Such semiconductor devices or semiconductor modules implemented with such semiconductor devices are used for example, when high currents must be controlled, regulated or above all switched. In order to minimize switching losses in this case, fast-switching semiconductor devices such as IGBTs, MOSFETs or high-speed diodes are often used. The magnitude of the differential current change over time that occurs here can assume very large values. Since the voltage induced in a conductor is proportional to the product of its inductance and the change over time of the current flowing through it, the voltage induced in the conductor can assume large values.

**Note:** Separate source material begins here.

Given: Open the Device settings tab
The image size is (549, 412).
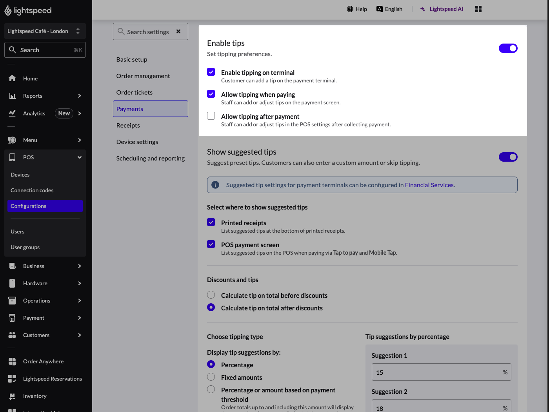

Voltage peaks arise in practice that can load and sometimes even destroy the semiconductor devices.
Thus one usually tries to design such semiconductor devices so that such voltage peaks can be kept as low as possible.
A semiconductor arrangement having two connecting leads is known from EP 0 277 546 A1 in which a low inductance design is achieved by arranging the connecting leads close together and parallel to each other, at least in parts. The circuit arrangement is still not optimized, however, with regard to the configuration of a half-bridge used in practice.
Circuit arrangements as described in EP 0 277 546 A1 are often combined into half-bridge or full-bridge modules, for example, in order to drive high loads such as motors, inverters or the like.
Connecting together two or more of such semiconductor arrangements creates further parasitic inductances (stray inductances) that can also result in unwanted voltage peaks.